> [TASK TO COMPLETE]: Can you quote the listing verbatim, from the line containing "Task: Click the Rec. column header" through the end of the listing, and leave the pictures out of your answer?

> [PROVIDED RECORDS]:
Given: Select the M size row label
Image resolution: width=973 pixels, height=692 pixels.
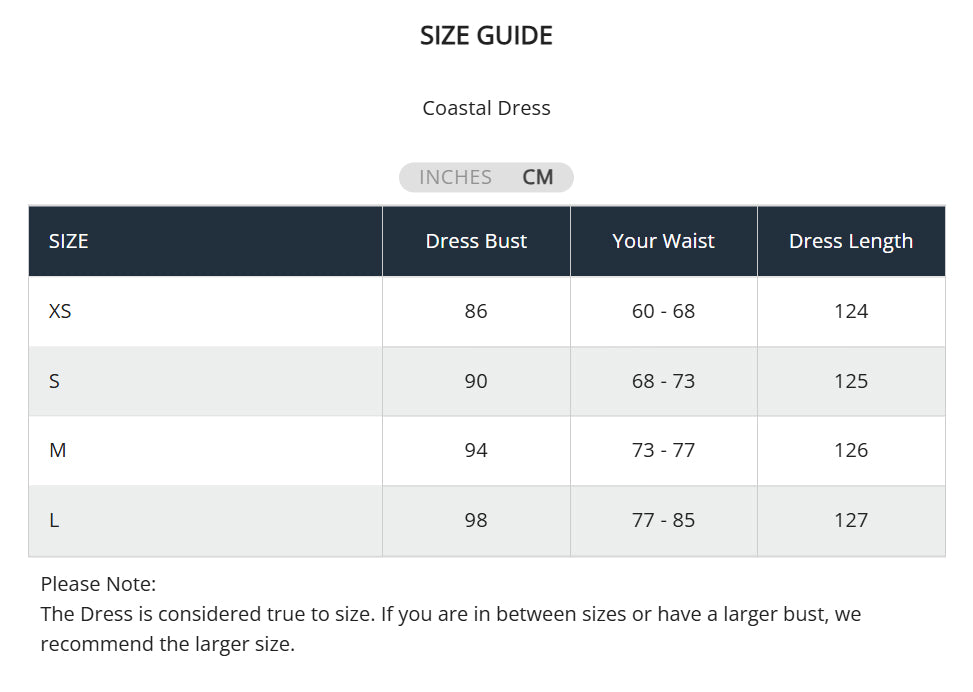Looking at the screenshot, I should [x=58, y=450].
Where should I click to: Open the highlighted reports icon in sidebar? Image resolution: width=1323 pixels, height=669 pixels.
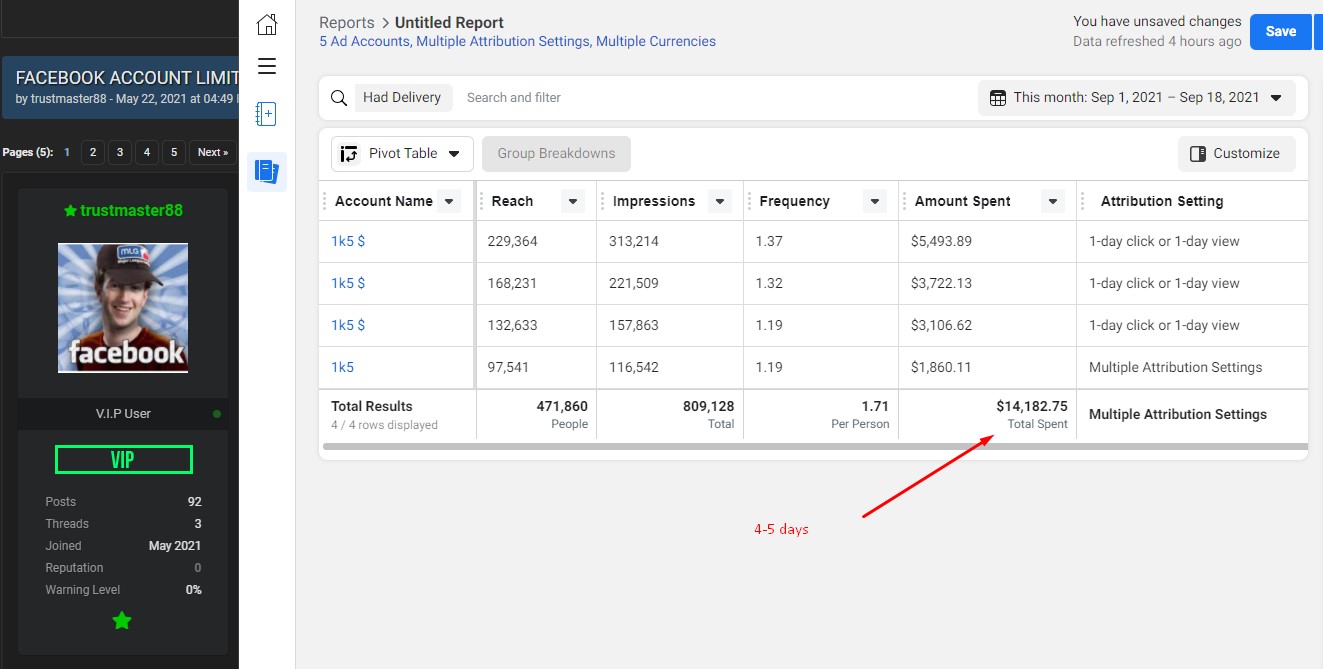click(267, 172)
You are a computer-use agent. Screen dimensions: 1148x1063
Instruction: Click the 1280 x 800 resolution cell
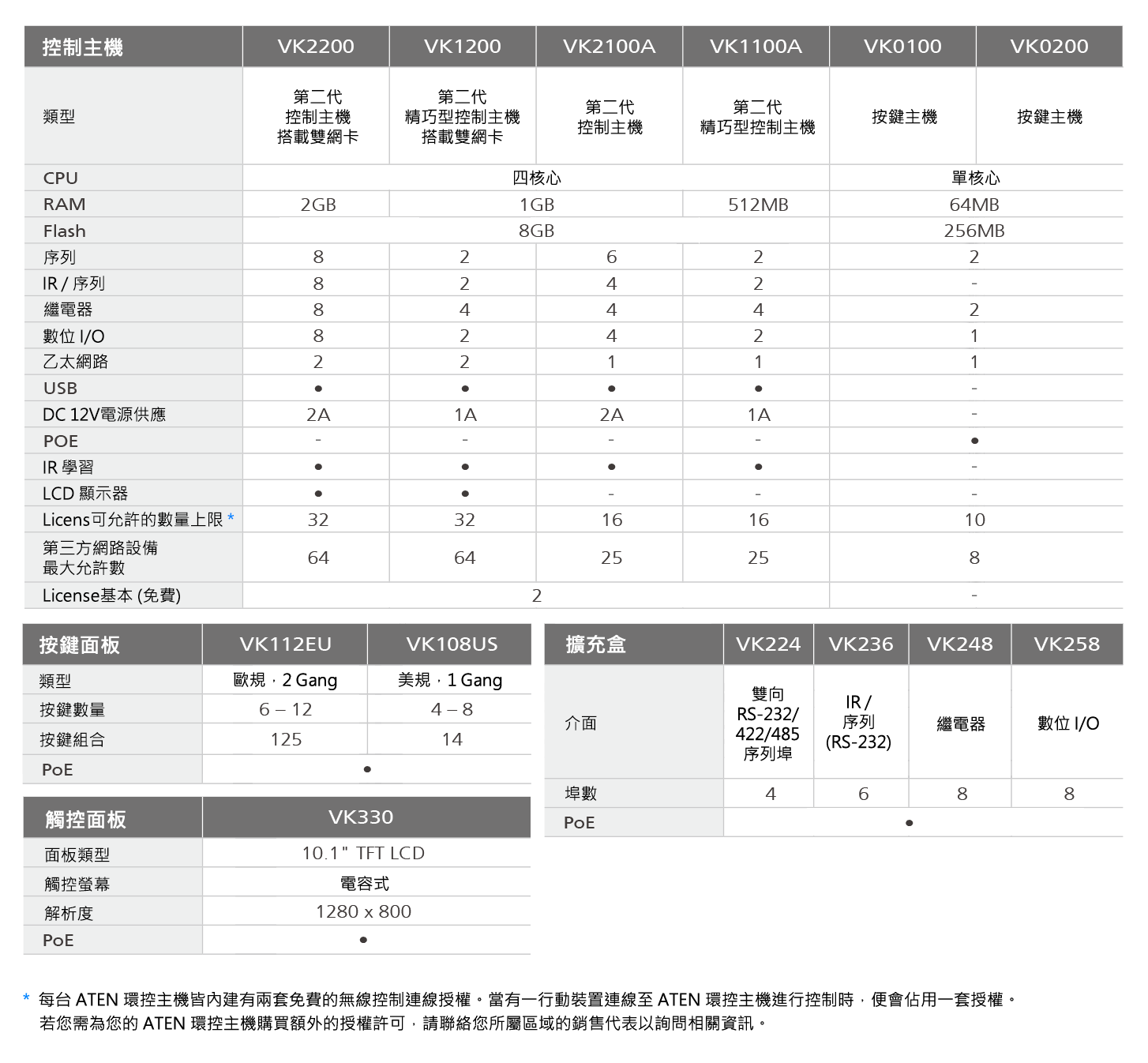366,911
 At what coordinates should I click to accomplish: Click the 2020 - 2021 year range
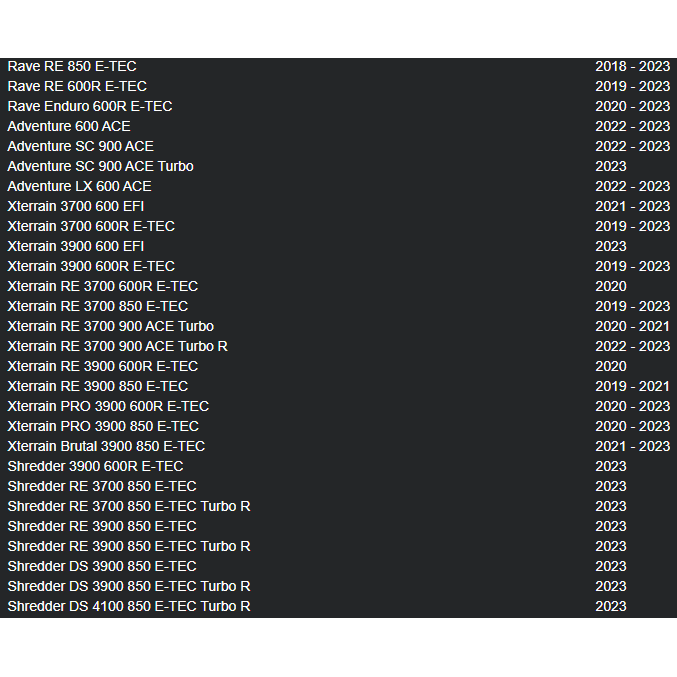click(x=633, y=326)
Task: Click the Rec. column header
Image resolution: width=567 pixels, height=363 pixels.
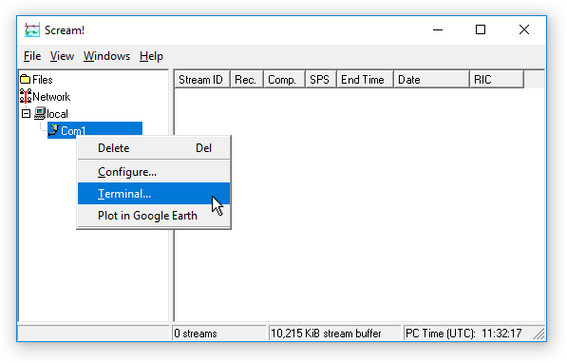Action: (x=247, y=80)
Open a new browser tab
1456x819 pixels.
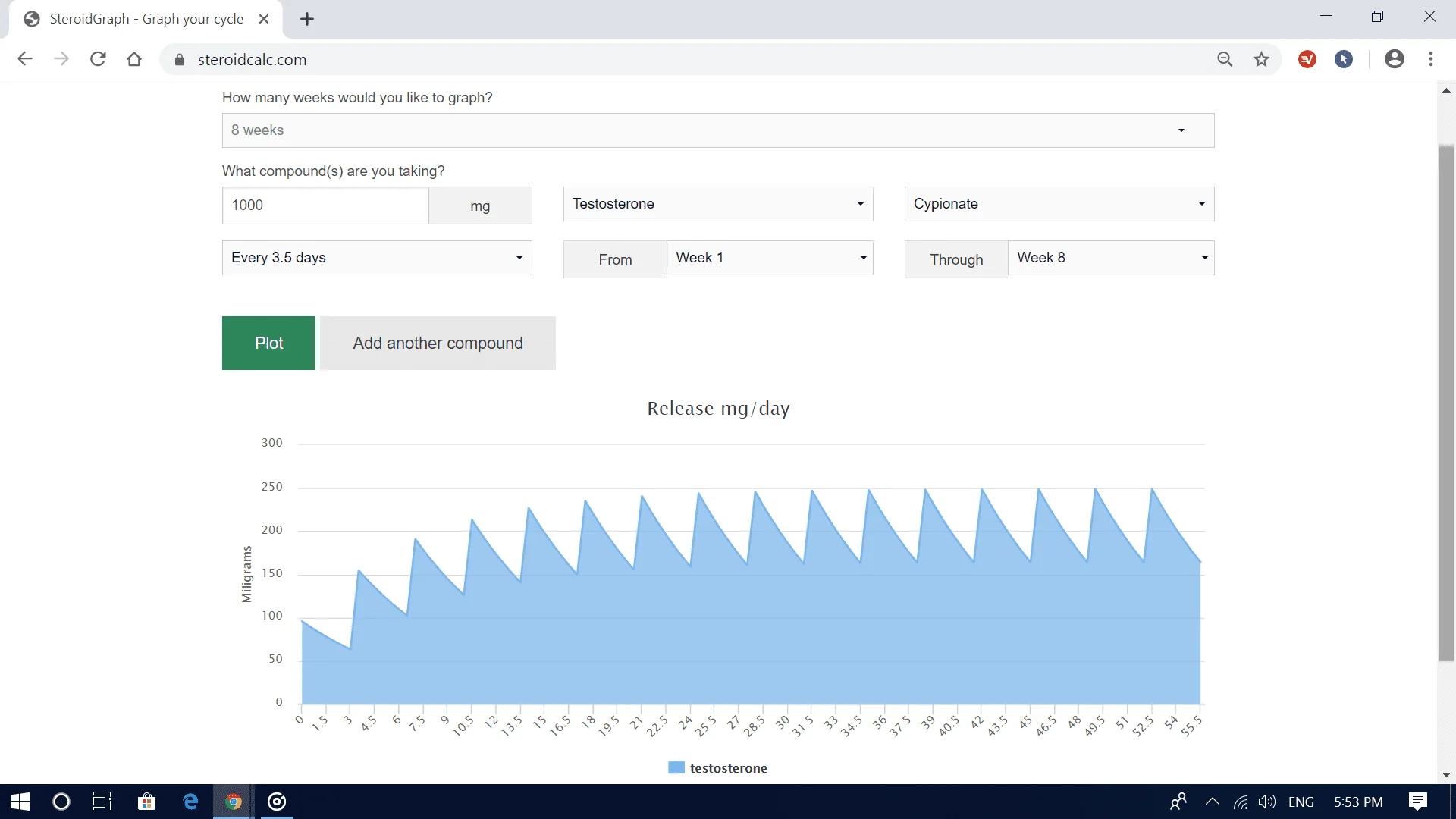pos(307,20)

> [THE ANSWER]:
Task: Click the Rec. column header
Image resolution: width=567 pixels, height=363 pixels.
Action: (x=247, y=80)
Open a new browser tab
1456x819 pixels.
pos(307,20)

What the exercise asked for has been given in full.